Today I want to order some stuff at Bestservice, and from 99€ you get one of these Reverbs for free.

Now I wonder which of these Reverbs is best for orchestral instruments, and which is best for rock drums, percussion.

If I understand that correctly, you can get presets of these reverb's in a convolution reverb plugin developed by Bestservice with limited parameter settings.

My plan is to place 2 orders (Heavyocity and Audio Imperia) over 99€, so I would get 2 of these Reverbs for free. 

Has anyone used them yet and can you say anything about the quality and quantity?


BRIC M17 ( € 59)
EVEN T2016 (€ 59)
LEX 480 (€ 59)
LEX 96L (€ 59)
LEX PMC 96 (€ 69)
QRS 2496 (€ 49)


----------



## AndyP (Nov 18, 2019)

I chose the Lex 480 and the LEX PMC 96. I'm curious if this is an enrichment to Spaces II, Convolution XT and the Cubase Reverbs. I used the original 480 earlier in the studio and found it pretty good. 

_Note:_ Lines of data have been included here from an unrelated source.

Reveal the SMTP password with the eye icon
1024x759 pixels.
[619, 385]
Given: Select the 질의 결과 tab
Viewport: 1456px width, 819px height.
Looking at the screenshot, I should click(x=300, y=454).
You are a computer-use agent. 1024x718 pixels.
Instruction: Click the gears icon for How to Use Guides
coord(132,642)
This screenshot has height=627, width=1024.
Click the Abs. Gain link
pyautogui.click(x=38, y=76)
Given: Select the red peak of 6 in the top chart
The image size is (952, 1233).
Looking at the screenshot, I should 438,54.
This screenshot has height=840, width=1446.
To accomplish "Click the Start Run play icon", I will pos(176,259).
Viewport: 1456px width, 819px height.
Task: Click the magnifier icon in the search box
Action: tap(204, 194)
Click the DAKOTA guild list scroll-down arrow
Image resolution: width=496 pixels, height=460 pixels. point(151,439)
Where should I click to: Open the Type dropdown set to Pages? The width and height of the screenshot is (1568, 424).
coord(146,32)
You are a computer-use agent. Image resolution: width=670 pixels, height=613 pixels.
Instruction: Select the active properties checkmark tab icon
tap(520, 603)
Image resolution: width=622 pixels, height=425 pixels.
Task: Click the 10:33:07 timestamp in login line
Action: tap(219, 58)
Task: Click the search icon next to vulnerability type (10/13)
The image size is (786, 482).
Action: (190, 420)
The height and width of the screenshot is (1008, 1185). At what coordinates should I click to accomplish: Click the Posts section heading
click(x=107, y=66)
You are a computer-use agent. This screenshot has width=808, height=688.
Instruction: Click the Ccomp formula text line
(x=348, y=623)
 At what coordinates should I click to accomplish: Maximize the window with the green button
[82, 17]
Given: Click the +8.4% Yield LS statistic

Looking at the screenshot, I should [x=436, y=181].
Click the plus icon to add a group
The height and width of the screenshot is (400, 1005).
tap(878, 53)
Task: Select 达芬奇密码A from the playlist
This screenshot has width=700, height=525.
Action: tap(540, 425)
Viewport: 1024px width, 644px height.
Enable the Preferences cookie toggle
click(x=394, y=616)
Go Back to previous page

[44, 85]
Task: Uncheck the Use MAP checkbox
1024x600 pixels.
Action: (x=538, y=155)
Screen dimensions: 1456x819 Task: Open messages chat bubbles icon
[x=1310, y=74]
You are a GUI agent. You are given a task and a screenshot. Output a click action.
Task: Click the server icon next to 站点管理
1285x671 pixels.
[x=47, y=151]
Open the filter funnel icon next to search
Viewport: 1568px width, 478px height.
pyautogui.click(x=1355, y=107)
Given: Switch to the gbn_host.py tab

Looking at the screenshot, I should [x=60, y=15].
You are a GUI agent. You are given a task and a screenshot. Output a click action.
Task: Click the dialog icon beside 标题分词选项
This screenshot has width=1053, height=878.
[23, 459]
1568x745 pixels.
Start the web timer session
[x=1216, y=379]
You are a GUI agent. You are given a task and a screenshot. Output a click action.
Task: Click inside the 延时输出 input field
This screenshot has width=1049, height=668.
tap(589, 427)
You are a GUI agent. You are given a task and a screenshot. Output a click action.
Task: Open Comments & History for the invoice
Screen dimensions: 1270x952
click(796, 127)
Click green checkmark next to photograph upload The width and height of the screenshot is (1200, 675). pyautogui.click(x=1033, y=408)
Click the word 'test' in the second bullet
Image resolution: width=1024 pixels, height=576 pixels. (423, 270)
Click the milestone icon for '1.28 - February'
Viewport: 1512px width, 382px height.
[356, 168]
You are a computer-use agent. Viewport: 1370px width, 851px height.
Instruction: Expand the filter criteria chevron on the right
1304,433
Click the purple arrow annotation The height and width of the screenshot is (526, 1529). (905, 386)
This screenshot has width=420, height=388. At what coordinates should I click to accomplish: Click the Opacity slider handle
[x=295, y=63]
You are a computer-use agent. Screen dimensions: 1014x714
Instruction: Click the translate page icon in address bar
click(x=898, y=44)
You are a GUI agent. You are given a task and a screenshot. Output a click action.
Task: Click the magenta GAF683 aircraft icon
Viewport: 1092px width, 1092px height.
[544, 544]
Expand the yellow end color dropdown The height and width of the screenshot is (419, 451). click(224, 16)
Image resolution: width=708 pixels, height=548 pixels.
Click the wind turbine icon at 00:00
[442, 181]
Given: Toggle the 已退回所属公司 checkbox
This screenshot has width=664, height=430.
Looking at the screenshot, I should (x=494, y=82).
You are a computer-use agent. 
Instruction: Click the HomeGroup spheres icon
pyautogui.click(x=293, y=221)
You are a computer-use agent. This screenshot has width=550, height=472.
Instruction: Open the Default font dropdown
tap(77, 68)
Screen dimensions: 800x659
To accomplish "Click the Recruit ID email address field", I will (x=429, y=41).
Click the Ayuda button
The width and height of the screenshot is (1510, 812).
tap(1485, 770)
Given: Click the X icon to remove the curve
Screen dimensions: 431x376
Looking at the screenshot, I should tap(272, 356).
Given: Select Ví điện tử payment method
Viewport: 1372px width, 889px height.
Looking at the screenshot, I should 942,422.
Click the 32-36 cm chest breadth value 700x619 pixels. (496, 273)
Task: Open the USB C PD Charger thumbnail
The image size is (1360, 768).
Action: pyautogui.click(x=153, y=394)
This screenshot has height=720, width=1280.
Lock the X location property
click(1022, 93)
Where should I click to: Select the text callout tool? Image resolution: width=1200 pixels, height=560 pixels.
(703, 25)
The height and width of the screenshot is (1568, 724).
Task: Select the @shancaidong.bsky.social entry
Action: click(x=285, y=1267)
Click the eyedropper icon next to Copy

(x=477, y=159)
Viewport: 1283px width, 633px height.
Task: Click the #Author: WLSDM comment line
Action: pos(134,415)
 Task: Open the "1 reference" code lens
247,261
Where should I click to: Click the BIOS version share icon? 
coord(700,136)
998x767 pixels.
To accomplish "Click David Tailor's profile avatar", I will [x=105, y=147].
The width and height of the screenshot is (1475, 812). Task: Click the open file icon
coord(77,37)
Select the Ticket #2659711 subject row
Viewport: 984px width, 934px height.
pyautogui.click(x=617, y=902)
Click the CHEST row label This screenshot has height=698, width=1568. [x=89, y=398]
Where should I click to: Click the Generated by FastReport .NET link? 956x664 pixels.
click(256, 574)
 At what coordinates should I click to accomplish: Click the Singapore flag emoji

You can't do anything wrong for free anyway.


----------



## shponglefan (Nov 28, 2019)

Wanted to *bump* this thread in case anyone has any feedback on the BestService free reverbs they are offering with orders.


----------



## SGordB (Nov 28, 2019)

I'm in a similar boat. In case you don't know, you can preview one or two presets from each with the free version: https://account.bestservice.com/halls_of_fame_3_free.html


----------



## woafmann (Nov 28, 2019)

Me too. I already have the EMT 250, but can't decide on which one to get this time. Also for orchestral/cinematic work. I also use Spaces as my go-to verb. Maybe some engineers can chime in with their thoughts?

This link has all the free verbs in a list. You can preview most of them: https://www.bestservice.com/deals/halls_of_fame_convolution_reverb_free_2142.html

This video shows a guy adding various Halls of Fame reverbs to some tracks. Pretty good showcasing really. Some of the gratis Best Service verbs are previewed:


----------



## Drago (Nov 29, 2019)

I have no idea which one is what so I choose randomly and I took LEX PMC 96, hope it was a good choice.


----------



## Reid Rosefelt (Nov 29, 2019)

I really like the Bricasti. 

I was going to buy a Tarilonte there and snag me another one of these, but it was much cheaper at Audio Deluxe, so that solved the problem for the moment. 

But the free version is really one of the best freebies you can get IMHO.


----------